Одно его смущало. Ну ладно, мол, вымоет он пацанов, но что делать с солдатской робой, которая кишмя кишит насекомыми? Может, выстирать ее? Однако, говорят, это не помогает. Забьются эти гады в швы – и попробуй выкури их оттуда.
Эта проблема его больше всего сейчас тревожила. Другую, как накормить пацанов, он вроде бы решил. Конечно, не жируют, но ведь правильно говорят: голодному Федоту и пустые щи в охоту.
– Не знаю, что и делать с этими вшами… – пожаловался он как-то ночью Руду. Народ к тому времени уже уснул, а ему не до сна.
– Ладно тебе, спи… – говорит Рудик. – Как говорится, утро вечера мудренее.
– Ну да, попробуй тут усни! – усмехнулся Грачевский.
– Да ты помешался на этих вшах! – недовольно произнес Старков. – Спи, говорю тебе…
Володька умолк. Однако ненадолго.
– Как ты думаешь, Руд, где сейчас эти сволочи? – придвинувшись к товарищу, спрашивает он.
– Ты это о ком?
– Да об этих… об Анохе и всей его гоп-компании…
– А-а… – протянул Рудик. – Не знаю… Может, их уже и в живых-то нет. Замерзли где или от голода подохли. А то, может, и звери их съели.
Грачевский вздохнул.
– Гады они, конечно, но ведь и их жалко… Люди все-таки…
– Да какие они люди! – фыркнул Старков. – Тот же твой Аноха – обыкновенный продукт деятельности кишечника.
– Нет, Руд, люди. Какие бы они ни были… Просто заблудшие овцы. Так, кажется, священники говорят? – он умолк, но через некоторое время в темноте вновь послышался его голос: – Я думаю, каждый из нас способен и на прекрасные мечты, и на ужасные поступки. В этом и состоит парадокс человеческой жизни… Ты думаешь, Аноха ни о чем хорошем не мечтал? Или Гузеев? Или Шепель? Мечтали!.. Только они, в отличие от нас с тобой, поленились идти за своей мечтой.
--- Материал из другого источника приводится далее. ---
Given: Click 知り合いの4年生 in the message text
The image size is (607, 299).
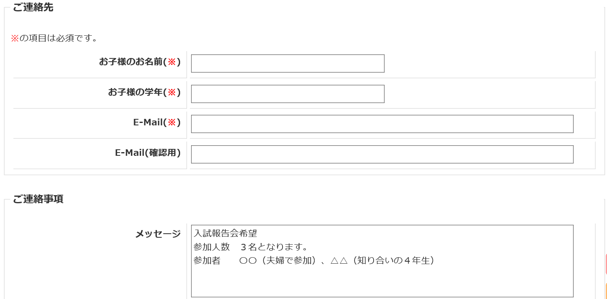Looking at the screenshot, I should pos(393,261).
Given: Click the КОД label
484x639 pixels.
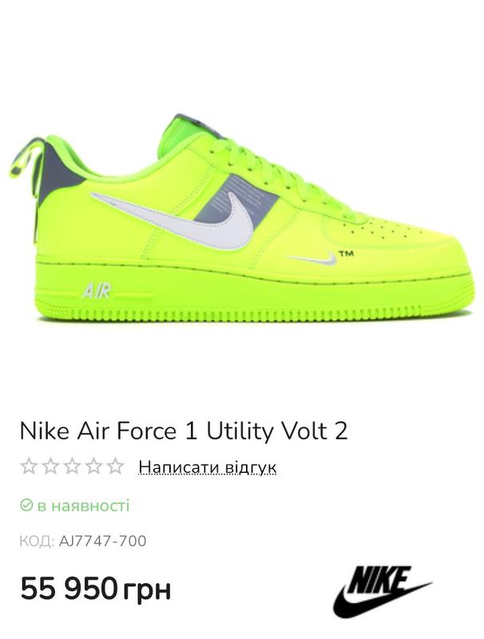Looking at the screenshot, I should pyautogui.click(x=37, y=542).
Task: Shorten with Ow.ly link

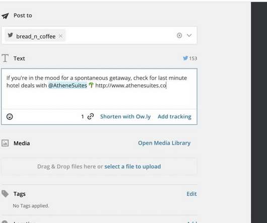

Вот и оказались в дерьме. А ведь только добрая мечта спасает людей от дурных поступков. А еще вера… Кстати, знаешь, что такое вера? Это уверенность в невидимом. Так верят в Бога, в добро, в силу разума…
– Я тоже считаю, что бандитами не рождаются, ими становятся, – говорит Рудик. – Одни дурят, потому что у них энергии избыток, другие, потому что не знают, как по-другому привлечь к себе внимание… И это постепенно входит в привычку. Не у всех, конечно, однако случается.
– Случается… – согласен с ним Володька. – В детстве мы все мечтаем о чем-то хорошем, но, когда вырастаем, одни идут в академики, другие – в тюрьму.